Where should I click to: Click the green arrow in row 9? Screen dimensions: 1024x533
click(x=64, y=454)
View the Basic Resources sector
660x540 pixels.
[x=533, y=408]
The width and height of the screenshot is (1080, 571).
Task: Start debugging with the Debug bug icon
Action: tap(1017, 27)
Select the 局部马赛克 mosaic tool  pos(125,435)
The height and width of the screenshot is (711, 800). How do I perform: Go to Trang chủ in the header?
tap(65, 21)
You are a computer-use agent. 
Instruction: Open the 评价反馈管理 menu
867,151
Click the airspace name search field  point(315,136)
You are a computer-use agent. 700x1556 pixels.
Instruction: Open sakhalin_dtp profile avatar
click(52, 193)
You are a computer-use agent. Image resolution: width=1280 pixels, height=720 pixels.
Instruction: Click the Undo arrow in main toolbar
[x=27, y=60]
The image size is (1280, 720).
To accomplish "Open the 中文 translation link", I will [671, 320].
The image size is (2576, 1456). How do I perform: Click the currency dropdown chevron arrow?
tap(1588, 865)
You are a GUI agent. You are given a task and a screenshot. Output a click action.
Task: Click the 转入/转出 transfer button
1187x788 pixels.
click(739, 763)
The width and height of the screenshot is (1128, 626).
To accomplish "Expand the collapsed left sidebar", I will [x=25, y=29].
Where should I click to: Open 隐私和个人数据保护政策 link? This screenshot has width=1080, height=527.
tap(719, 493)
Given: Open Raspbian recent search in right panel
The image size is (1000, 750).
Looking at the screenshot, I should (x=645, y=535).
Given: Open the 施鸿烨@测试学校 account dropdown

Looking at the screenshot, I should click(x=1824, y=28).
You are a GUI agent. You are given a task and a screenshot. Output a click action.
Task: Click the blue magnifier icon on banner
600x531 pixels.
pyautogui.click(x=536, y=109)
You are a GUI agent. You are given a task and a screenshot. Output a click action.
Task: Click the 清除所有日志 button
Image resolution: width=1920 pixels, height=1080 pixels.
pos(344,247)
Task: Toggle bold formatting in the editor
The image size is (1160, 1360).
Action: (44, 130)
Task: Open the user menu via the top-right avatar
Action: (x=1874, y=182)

= = = =

Goal of the exercise:
Swap "computer-use agent" for "desktop assistant" wherever it occurs in the entries above, and reproduce all the lines with nothing else changed.

Exercise answer:
Where should I click to: Click the green arrow in row 9? Screen dimensions: 1024x533
click(x=64, y=454)
View the Basic Resources sector
660x540 pixels.
[x=533, y=408]
The width and height of the screenshot is (1080, 571).
Task: Start debugging with the Debug bug icon
Action: tap(1017, 27)
Select the 局部马赛克 mosaic tool  pos(125,435)
The height and width of the screenshot is (711, 800). How do I perform: Go to Trang chủ in the header?
tap(65, 21)
You are a desktop assistant. 
Instruction: Open the 评价反馈管理 menu
867,151
Click the airspace name search field  point(315,136)
You are a desktop assistant. 700x1556 pixels.
Instruction: Open sakhalin_dtp profile avatar
click(52, 193)
You are a desktop assistant. Image resolution: width=1280 pixels, height=720 pixels.
Instruction: Click the Undo arrow in main toolbar
[x=27, y=60]
The image size is (1280, 720).
To accomplish "Open the 中文 translation link", I will [671, 320].
The image size is (2576, 1456). How do I perform: Click the currency dropdown chevron arrow?
tap(1588, 865)
You are a GUI agent. You are given a task and a screenshot. Output a click action.
Task: Click the 转入/转出 transfer button
1187x788 pixels.
click(739, 763)
The width and height of the screenshot is (1128, 626).
To accomplish "Expand the collapsed left sidebar", I will [x=25, y=29].
Where should I click to: Open 隐私和个人数据保护政策 link? This screenshot has width=1080, height=527.
tap(719, 493)
Given: Open Raspbian recent search in right panel
The image size is (1000, 750).
Looking at the screenshot, I should (x=645, y=535).
Given: Open the 施鸿烨@测试学校 account dropdown

Looking at the screenshot, I should click(x=1824, y=28).
You are a GUI agent. You are given a task and a screenshot. Output a click action.
Task: Click the blue magnifier icon on banner
600x531 pixels.
pyautogui.click(x=536, y=109)
You are a GUI agent. You are given a task and a screenshot. Output a click action.
Task: Click the 清除所有日志 button
Image resolution: width=1920 pixels, height=1080 pixels.
pos(344,247)
Task: Toggle bold formatting in the editor
The image size is (1160, 1360).
Action: (44, 130)
Task: Open the user menu via the top-right avatar
Action: (x=1874, y=182)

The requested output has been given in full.